Tuesday, April 5, 2011

So Many Thoughts, So Little Time


Do you know the feeling when you have so much stuff going on (mainly in your head) that you don't have like, five minutes, to sit and gather your thoughts? Well, if your answer is "yes" then you understand what I am talking about...

This past week was so crammed with things and I was so emotional (God knows why....hormones? Premenopause?) that I wasn't able to even organize my thoughts, let alone write about them. Yes, I am being a bit unclear and I do apologise, but you'll find all about everything that's going on in my life an the appropiate moment. I don't want to write anything while my emotions still run high...

Mainly, it is about my fears that Maya is hyperactive, but I don't want to say anything on the subject until our visit to a psychologist. For now, the doctors and medical staff are on strike, so they don't make appointments to specialists as they don't know the outcome of the protest.

Then, we are thinking about going on holiday to Romania this year and it is so expensive my teeth hurt when I think about the amount of money it will cost us. And I don't think there will be any more visits it the future. At the price we're paying we could travel anywhere in Europe...

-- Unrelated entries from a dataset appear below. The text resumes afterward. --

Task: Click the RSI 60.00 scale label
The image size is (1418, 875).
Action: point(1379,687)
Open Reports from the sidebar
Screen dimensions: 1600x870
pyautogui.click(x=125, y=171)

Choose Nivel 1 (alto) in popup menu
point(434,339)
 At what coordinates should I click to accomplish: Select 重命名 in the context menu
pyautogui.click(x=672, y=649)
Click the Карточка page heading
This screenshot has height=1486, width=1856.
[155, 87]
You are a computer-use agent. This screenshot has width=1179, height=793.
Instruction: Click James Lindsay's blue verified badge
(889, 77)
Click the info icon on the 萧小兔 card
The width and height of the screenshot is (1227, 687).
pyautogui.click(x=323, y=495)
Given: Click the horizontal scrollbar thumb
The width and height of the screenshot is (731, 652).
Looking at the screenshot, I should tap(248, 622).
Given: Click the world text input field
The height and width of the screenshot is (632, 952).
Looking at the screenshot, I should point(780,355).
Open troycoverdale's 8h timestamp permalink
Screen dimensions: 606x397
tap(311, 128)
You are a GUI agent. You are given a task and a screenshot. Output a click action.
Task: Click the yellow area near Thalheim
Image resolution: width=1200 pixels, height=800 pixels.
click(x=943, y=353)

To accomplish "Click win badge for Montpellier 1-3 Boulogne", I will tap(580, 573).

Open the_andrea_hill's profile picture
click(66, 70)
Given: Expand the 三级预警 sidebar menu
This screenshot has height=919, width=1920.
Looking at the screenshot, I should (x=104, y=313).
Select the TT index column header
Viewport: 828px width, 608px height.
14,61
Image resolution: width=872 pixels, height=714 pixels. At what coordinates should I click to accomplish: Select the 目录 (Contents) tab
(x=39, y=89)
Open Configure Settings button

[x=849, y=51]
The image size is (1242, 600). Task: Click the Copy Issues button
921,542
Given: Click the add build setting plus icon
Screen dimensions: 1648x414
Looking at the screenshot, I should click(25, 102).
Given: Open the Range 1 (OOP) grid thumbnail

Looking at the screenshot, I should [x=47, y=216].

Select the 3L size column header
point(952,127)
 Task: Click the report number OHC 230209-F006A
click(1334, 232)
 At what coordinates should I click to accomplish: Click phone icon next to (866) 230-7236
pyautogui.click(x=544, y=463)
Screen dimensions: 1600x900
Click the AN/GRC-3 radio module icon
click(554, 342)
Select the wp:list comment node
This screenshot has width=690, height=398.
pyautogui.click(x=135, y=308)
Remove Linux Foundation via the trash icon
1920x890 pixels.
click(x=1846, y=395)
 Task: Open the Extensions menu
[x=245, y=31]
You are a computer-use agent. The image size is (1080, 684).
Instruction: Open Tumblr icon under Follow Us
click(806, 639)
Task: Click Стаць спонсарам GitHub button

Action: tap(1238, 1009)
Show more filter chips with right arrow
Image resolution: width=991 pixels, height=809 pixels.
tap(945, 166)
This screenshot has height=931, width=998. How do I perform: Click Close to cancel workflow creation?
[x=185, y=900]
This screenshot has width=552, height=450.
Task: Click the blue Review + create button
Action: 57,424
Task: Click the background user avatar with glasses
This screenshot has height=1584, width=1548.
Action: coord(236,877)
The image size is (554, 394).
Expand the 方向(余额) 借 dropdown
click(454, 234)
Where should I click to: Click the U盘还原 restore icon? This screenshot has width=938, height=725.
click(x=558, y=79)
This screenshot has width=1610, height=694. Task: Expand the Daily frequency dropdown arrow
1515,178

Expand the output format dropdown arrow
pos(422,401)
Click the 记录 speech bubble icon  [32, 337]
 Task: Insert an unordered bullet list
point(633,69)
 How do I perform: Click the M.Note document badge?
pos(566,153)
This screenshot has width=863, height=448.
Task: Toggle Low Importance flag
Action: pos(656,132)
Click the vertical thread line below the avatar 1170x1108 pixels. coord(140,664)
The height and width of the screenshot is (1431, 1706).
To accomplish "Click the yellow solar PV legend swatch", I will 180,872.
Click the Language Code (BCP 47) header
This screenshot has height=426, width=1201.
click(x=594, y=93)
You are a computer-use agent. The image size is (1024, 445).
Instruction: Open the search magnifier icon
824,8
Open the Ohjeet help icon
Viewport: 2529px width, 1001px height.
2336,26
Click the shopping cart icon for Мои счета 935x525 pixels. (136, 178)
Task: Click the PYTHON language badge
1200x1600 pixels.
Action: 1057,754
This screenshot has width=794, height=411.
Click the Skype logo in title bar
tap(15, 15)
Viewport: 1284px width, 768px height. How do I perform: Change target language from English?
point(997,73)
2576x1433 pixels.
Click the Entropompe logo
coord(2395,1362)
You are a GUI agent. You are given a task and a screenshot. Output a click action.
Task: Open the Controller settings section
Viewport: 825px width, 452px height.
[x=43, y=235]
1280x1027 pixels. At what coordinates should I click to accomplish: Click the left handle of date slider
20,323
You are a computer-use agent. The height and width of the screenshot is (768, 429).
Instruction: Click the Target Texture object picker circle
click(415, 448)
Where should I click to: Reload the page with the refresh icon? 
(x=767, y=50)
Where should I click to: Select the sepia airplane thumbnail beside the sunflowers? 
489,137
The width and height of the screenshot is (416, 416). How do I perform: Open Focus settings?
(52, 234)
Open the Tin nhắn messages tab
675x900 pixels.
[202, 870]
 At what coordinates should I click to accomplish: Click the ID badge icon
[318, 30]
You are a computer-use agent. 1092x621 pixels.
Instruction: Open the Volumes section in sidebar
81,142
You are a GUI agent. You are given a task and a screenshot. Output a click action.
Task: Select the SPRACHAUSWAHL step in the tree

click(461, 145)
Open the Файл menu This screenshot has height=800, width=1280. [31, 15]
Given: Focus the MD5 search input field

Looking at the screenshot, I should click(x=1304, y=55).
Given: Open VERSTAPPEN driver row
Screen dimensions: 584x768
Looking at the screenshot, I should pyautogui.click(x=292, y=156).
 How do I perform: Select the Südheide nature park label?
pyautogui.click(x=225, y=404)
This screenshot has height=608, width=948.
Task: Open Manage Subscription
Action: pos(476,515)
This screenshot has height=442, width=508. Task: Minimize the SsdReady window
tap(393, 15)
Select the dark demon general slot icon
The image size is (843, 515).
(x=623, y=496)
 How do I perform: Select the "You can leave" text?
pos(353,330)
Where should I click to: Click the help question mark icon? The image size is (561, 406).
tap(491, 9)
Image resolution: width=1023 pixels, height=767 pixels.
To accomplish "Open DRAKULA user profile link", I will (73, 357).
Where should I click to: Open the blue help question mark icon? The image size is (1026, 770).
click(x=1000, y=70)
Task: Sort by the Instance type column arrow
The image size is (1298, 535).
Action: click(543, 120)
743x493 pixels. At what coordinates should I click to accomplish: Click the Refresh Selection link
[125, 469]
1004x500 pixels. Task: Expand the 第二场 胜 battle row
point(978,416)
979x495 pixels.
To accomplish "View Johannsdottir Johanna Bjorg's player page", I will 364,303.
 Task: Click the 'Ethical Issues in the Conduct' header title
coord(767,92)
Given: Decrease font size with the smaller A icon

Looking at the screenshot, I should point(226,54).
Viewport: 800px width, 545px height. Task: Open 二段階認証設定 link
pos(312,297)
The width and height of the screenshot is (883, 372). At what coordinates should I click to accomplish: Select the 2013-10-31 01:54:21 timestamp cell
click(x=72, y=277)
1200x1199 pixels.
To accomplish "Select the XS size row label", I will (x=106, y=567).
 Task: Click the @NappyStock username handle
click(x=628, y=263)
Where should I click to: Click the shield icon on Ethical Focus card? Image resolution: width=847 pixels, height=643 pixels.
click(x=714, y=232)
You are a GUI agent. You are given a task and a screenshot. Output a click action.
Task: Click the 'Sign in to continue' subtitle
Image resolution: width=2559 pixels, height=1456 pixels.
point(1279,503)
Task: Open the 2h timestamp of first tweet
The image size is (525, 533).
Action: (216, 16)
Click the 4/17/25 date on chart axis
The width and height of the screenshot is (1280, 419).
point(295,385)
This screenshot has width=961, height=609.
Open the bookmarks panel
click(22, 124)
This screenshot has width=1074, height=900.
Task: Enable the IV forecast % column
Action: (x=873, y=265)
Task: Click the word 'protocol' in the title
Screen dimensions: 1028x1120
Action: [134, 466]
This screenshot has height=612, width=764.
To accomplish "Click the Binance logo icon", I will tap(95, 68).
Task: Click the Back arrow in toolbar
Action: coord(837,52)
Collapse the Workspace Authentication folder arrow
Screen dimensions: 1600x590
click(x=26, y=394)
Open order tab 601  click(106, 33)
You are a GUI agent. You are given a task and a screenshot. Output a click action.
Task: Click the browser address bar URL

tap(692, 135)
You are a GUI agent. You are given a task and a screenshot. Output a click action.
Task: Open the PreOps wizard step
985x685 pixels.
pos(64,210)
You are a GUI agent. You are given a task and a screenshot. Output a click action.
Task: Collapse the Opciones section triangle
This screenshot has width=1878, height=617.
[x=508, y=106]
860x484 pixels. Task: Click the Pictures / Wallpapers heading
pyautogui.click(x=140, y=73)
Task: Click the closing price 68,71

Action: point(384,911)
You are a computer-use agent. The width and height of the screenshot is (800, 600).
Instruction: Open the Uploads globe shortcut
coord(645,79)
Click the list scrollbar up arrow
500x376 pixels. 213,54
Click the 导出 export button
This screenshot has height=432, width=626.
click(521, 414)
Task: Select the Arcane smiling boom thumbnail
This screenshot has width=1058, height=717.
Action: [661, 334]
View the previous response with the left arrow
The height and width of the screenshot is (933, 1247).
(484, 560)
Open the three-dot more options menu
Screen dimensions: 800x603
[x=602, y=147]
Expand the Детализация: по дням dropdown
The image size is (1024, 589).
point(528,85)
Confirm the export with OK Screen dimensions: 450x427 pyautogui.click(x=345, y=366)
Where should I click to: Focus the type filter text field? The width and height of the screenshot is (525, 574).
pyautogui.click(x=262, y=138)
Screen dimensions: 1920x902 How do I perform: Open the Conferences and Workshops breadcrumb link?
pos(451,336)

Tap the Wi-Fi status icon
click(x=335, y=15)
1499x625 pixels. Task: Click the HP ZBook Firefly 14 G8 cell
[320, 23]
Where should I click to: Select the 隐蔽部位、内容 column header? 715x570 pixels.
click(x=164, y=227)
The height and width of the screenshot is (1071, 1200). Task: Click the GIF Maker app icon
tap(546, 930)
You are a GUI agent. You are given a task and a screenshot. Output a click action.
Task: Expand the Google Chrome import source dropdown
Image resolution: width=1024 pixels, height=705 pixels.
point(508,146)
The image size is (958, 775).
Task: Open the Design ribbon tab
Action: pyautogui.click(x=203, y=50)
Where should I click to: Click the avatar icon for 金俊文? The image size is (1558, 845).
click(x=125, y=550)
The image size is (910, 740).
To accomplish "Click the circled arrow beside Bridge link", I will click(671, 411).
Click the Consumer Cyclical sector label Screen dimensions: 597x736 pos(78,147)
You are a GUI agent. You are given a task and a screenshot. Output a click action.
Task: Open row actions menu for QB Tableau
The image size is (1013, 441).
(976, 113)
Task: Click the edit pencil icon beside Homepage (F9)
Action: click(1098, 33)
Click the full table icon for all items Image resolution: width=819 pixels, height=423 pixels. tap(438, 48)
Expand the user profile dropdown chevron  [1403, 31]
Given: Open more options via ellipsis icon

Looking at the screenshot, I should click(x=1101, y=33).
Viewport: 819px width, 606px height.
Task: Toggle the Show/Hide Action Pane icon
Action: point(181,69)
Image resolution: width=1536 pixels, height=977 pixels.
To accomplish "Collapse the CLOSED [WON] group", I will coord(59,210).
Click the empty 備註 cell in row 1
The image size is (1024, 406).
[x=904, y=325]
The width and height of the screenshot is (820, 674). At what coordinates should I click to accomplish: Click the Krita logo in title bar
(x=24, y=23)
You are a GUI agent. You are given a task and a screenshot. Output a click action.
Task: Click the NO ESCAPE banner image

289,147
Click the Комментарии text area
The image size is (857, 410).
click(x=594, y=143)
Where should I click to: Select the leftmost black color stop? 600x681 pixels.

I was also thinking a lot about me and my future. No matter how much I enjoy being a SAHM, enough is enough. I am not getting younger....and with a demanding child like Maya all my plans for the future are on the back of the back burner for now. On the other hand, I feel I had a responsability for my child to give her my best....the pressure is so high, the society demands so much from us. Sometimes I would like to be able to just leave civilization and go live...I don't know...somewhere nice and quiet. Are there places like that on Earth?

I am so confused, you see. On one hand, I would like everything to be simpler, on the other hand, I have to keep up with everything for the sake of my kids. And I cannot even say I'll rest when Maya will be all grown up, because probably I would be dead by then...

And I still didn't give up hope on my writing. I scribble away whenever I can, mostly at night and believe me, this and my kids are the only things that keep me going...



It felt good, writing all this. Thanks for listening.